Nigeria – Quando lo scorso 10 agosto scrivemmo che il Segretario di Stato americano, Hillary Clinton, in visita in Nigeria chiese al Governo nigeriano di trattare con i terroristi islamici di Boko Haram, definimmo quella richiesta “assurda” perché comunque pensavamo che la Nigeria avrebbe avuto la forza di ridire in faccia alla Clinton filo-islamica degna seguace di Barack Hussein Obama. Invece ci sbagliavamo.

“Il nord della Nigeria confina con il Ciad, il Camerun e il Niger – ha detto la Clinton in occasione della sua visita in Nigeria – e per questo siamo molto interessati alla situazione in quell’area (e non per i massacri di cristiani n.d.r. Rights Reporter). Abbiamo incoraggiato il Governo nigeriano a non usare la violenza eccessiva nel reprimere il movimento di Boko Haram (movimento, non gruppo terrorista n.d.r. Rights Reporter) perché la nostra esperienza in Iraq e in Afghanistan ci dice che troppa violenza genera altrettanta violenza”. Insomma la Clinton, ben lungi dall’interessarsi del destino di milioni di cristiani perseguitati e massacrati dai terroristi islamici, ha chiesto al Governo nigeriano una vera e propria resa come quella di Barack Hussein Obama ai talebani afghani.
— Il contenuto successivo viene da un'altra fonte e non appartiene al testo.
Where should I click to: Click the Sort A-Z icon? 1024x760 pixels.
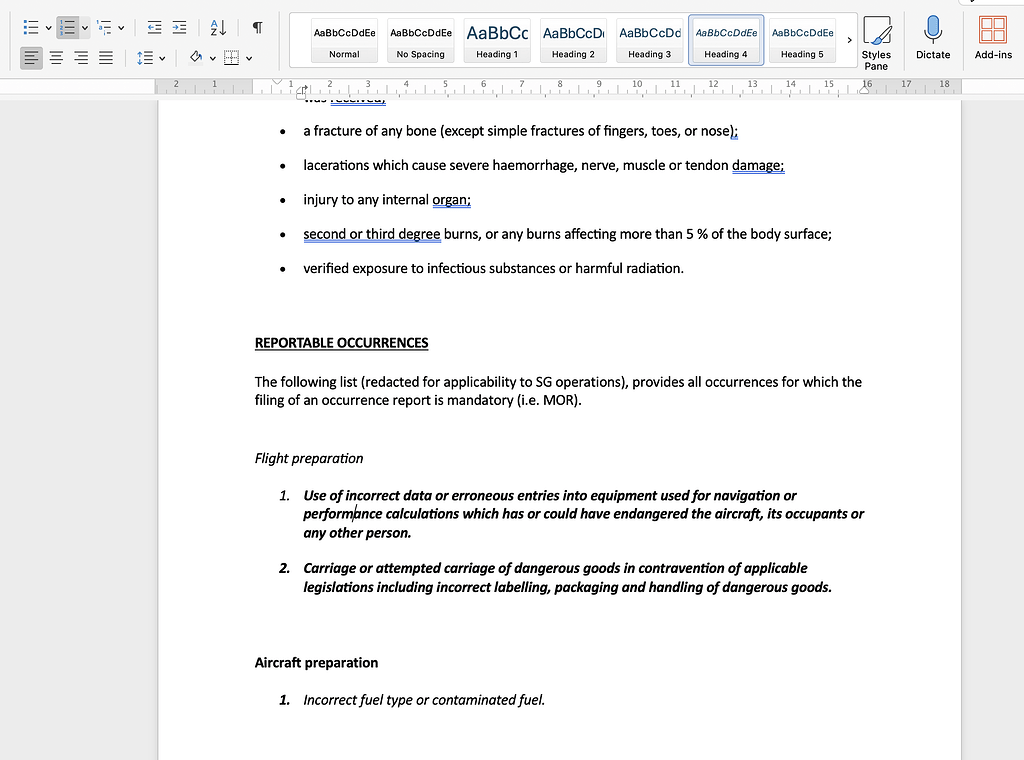[x=218, y=27]
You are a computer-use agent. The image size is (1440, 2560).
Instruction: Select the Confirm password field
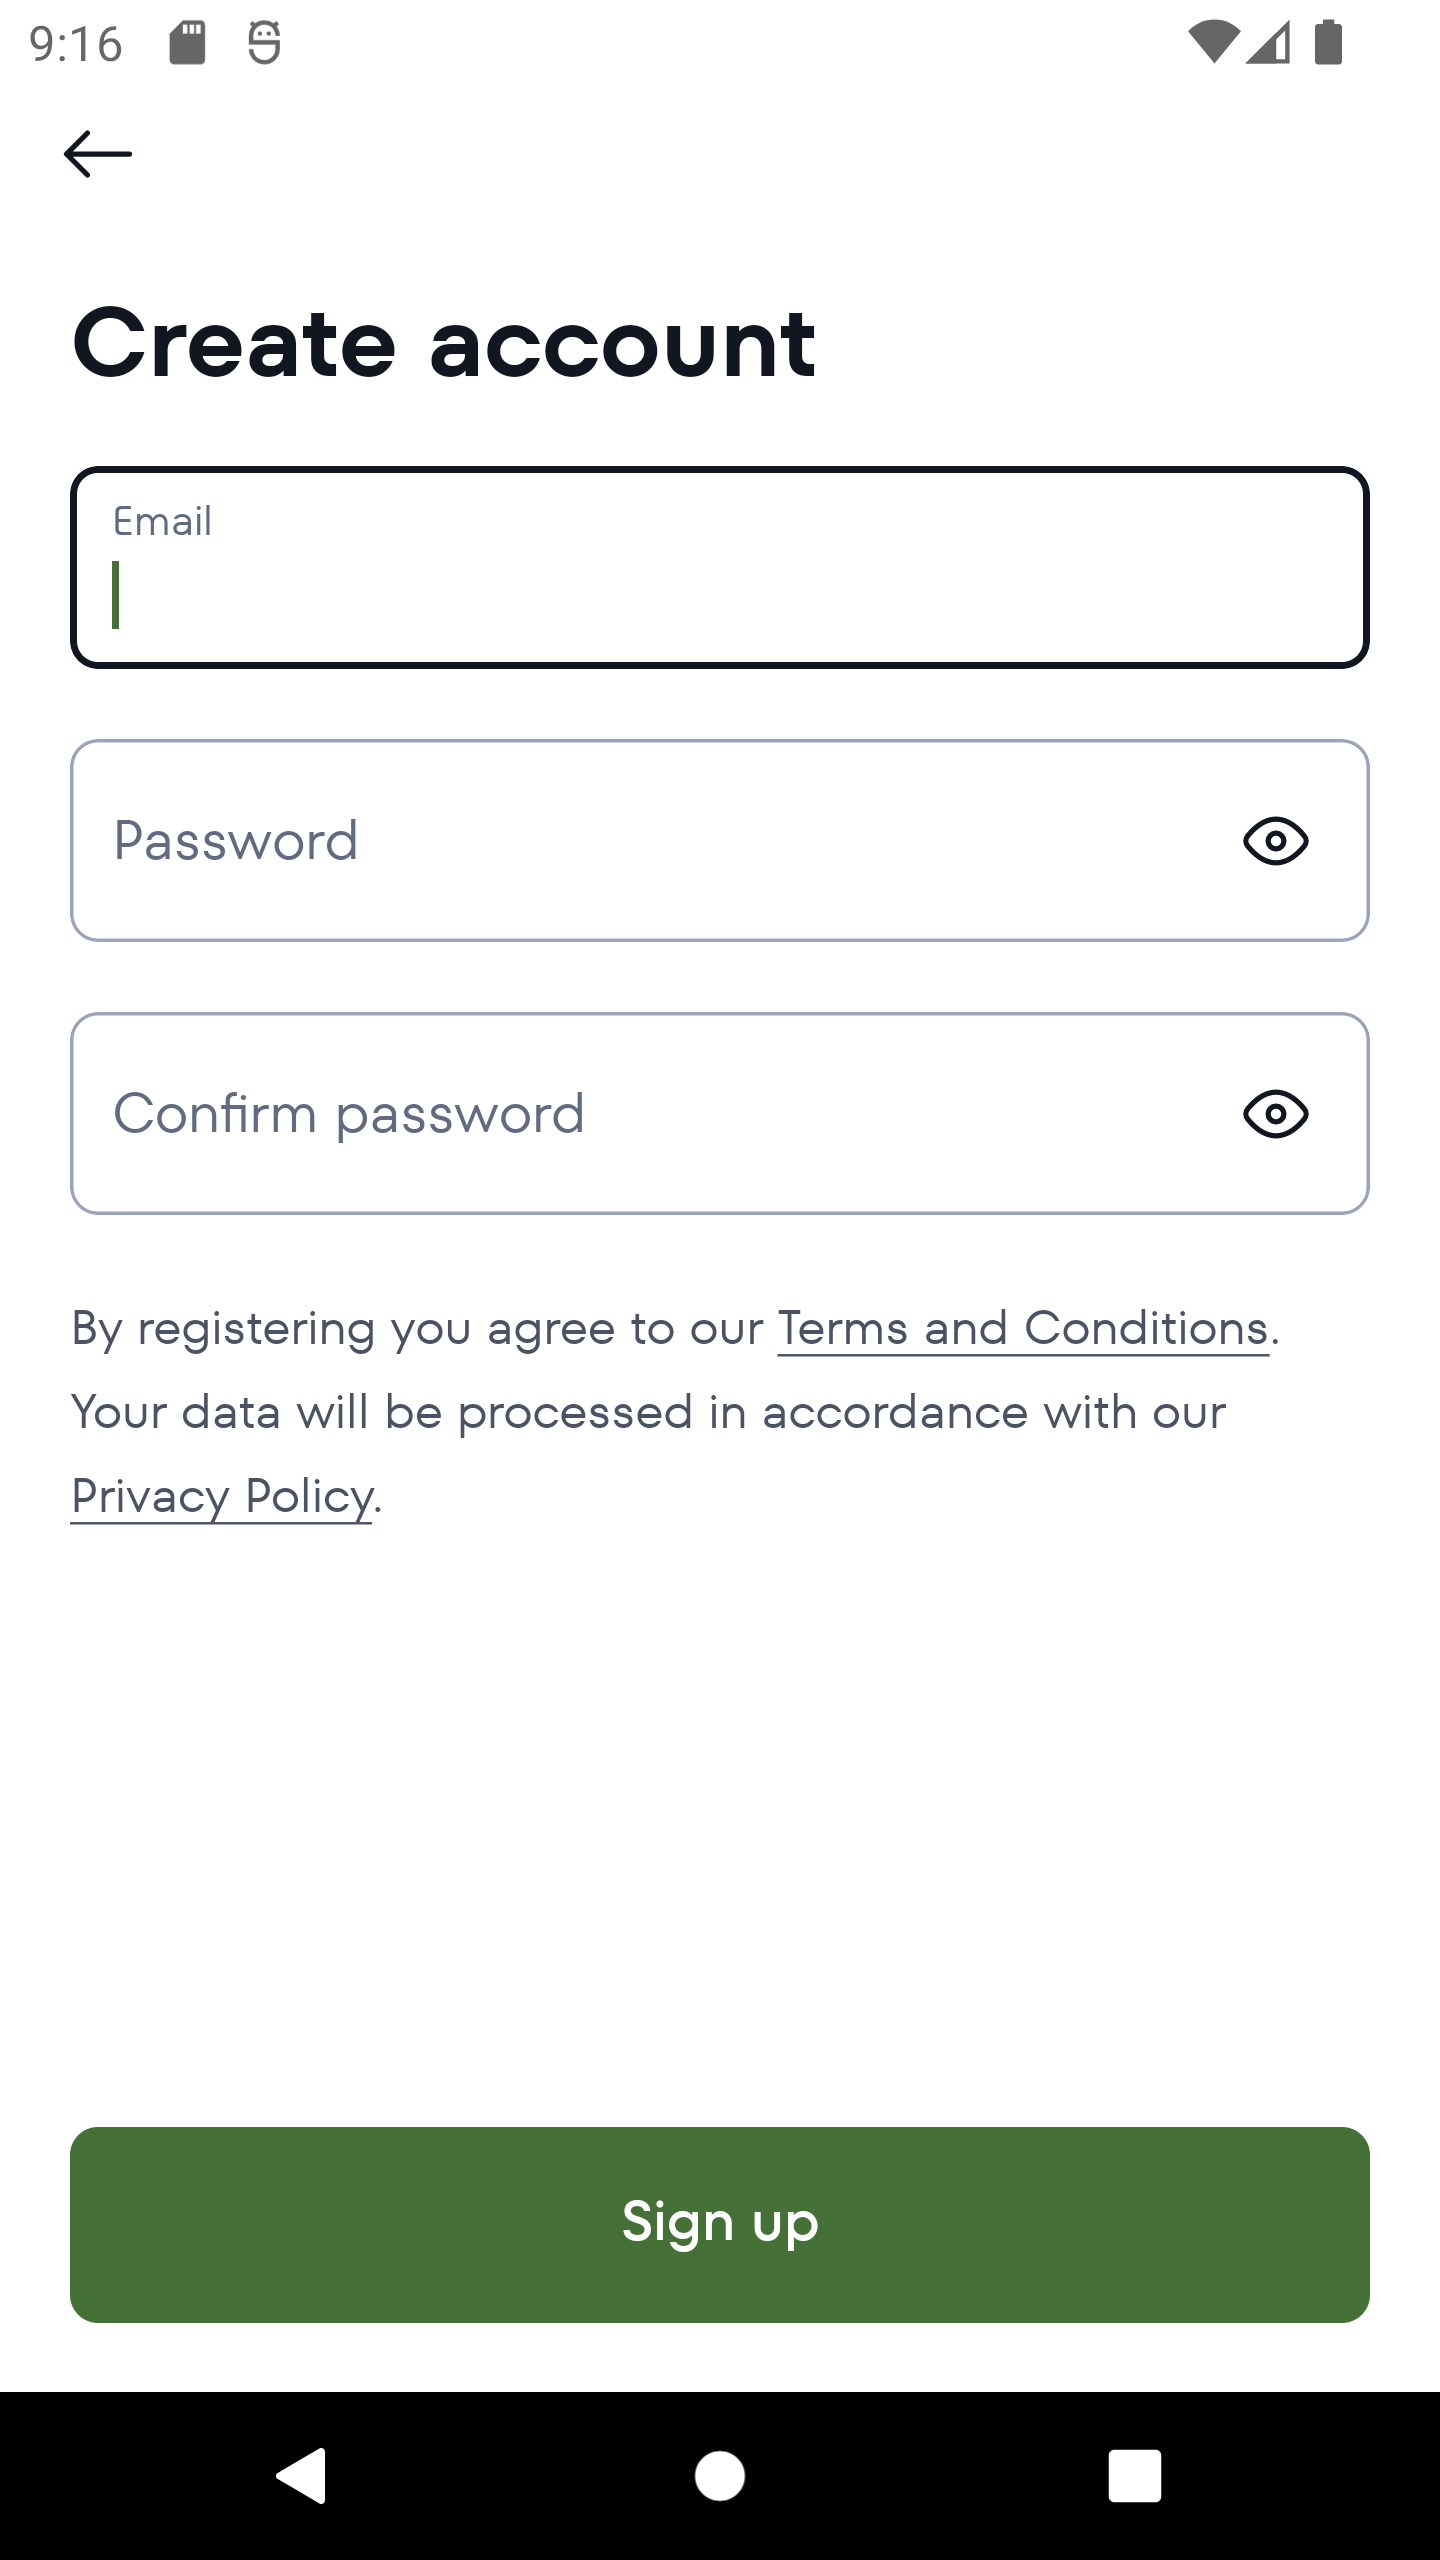(x=650, y=1114)
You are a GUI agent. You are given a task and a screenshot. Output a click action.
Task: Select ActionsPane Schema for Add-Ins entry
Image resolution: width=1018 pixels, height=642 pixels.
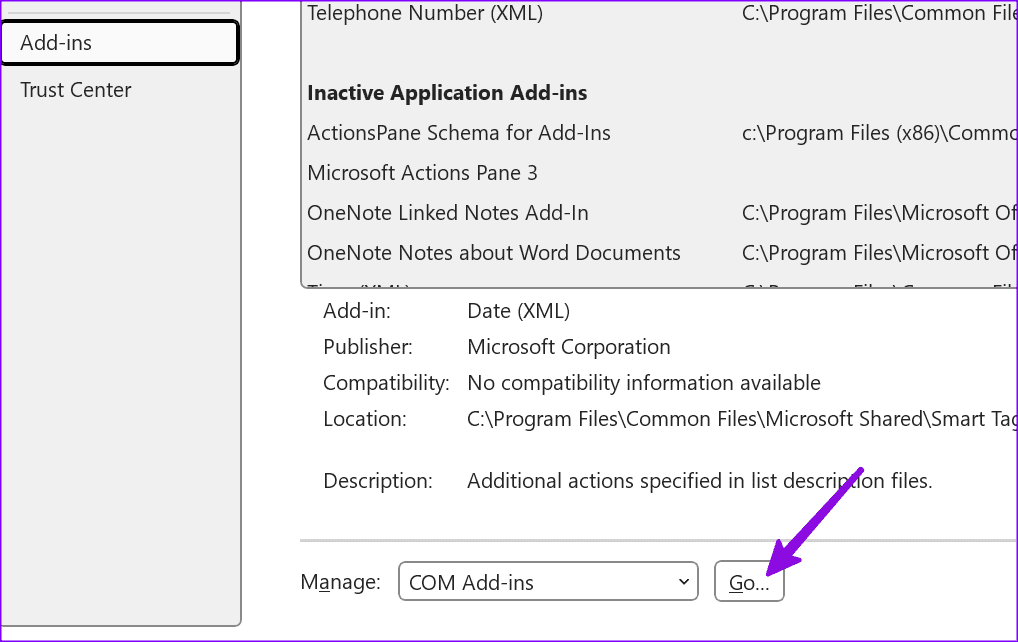tap(458, 133)
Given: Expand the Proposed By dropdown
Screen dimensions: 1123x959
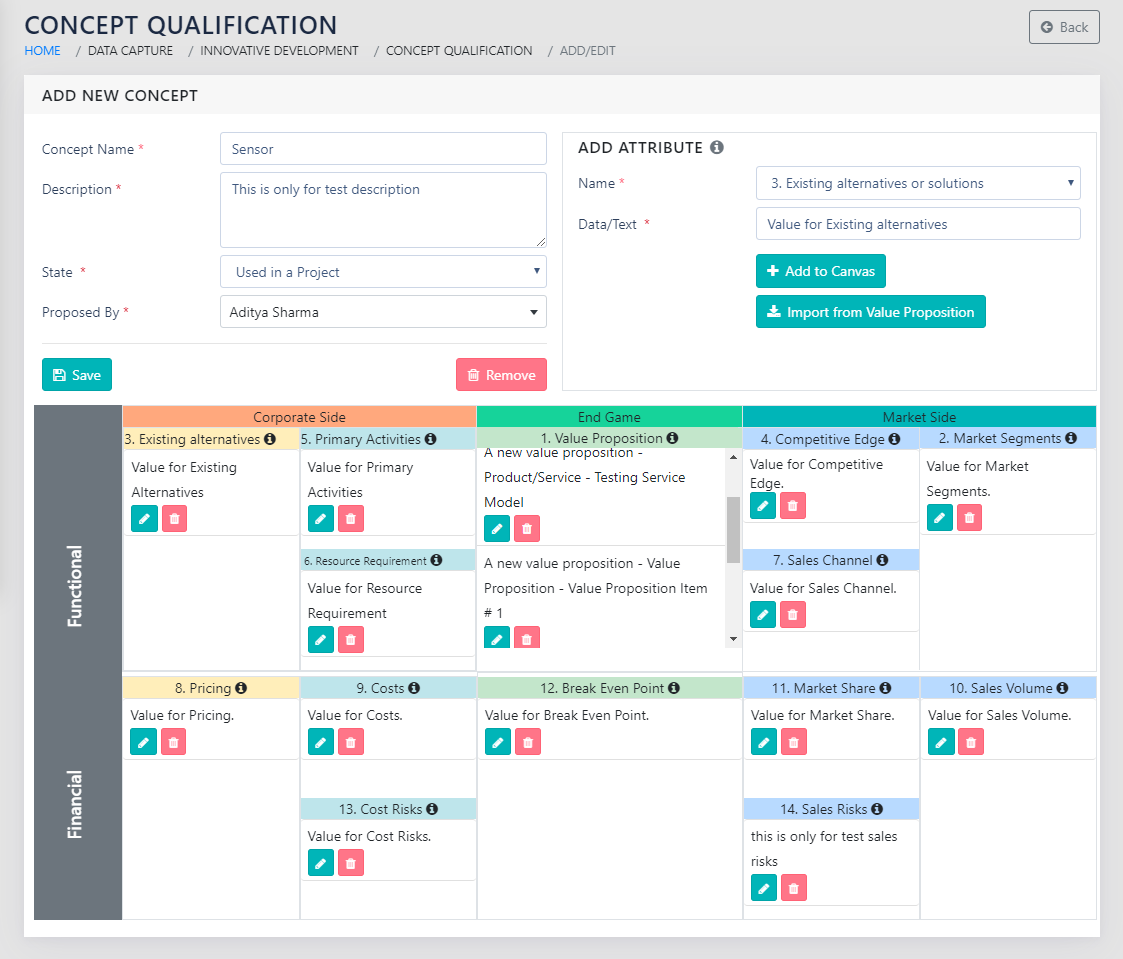Looking at the screenshot, I should click(x=383, y=312).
Come detto, si pensava che il Governo nigeriano avesse avuto la forza per rimandare al mittente queste assurde richieste, invece non è così. A quanto pare la Clinton aveva la carta segreta degli aiuti militari e, soprattutto, degli enormi aiuti umanitari elargiti da USAID, che nel caso della Nigeria equivalgono a centinaia di milioni di dollari suddivisi in diversi progetti di sviluppo e di aiuto. Chiaro che il Governo nigeriano, sotto un vero e proprio ricatto, non poteva fare altro.
L’assurdo è che mentre il Governo nigeriano rende noto che sta effettivamente trattando con i terroristi di Boko Haram, anche se precisa attraverso canali indiretti, gli stessi terroristi dicono che a loro non interessa trattare con Abuja ma che il loro e unico obbiettivo è quello di trasformare la Nigeria in uno stato islamico e che quindi non si fermeranno. Insomma, il Governo nigeriano per dare retta alla Clinton parla di “pace e integrazione” mentre i terroristi se la ridono e parlano di guerra e di “epurazione della Nigeria dai cristiani”.
Ma la ciliegina sulla torta è arrivata ieri sera da “Voice of America” che nel suo programma di notizie radiofoniche dedicato all’Africa ha detto che la linea di Hillary Clinton è quella di favorire il dialogo tra il Governo nigeriano e Boko Haram al fine di “trasformare il gruppo terrorista in un partito politico”, linea confermata (secondo Voice of America) nientemeno che da uno dei massimi esponenti del gruppo terrorista legato ad Al Qaeda, Abubakar Shekau, considerato da molti il capo dei terroristi. In sostanza la Clinton sta cercando di legittimare un gruppo di terroristi e assassini che, comunque, non rinunceranno al loro obbiettivo finale.
A noi francamente quella imposta dalla Clinton alla Nigeria (perché di imposizione si tratta) sembra una linea del tutto sbagliata, una linea che si è già rivelata fallimentare in Afghanistan e in Iraq e che ha portato solo all’espansione legalizzata dell’estremismo islamico. Ora, qualcuno si è risentito perché noi sosteniamo che Barack Hussein Obama sia un Presidente filo-islamico, ma i fatti parlano chiaro, dall’Egitto alla Libia, dall’Afghanistan all’Iraq e ora in Africa, il Presidente americano nel giro di quattro anni ha consegnato chiavi in mano mezzo mondo all’estremismo islamico, quindi o è un idiota o è un islamico e tra le due opzioni non saprei davvero quale sia la peggiore.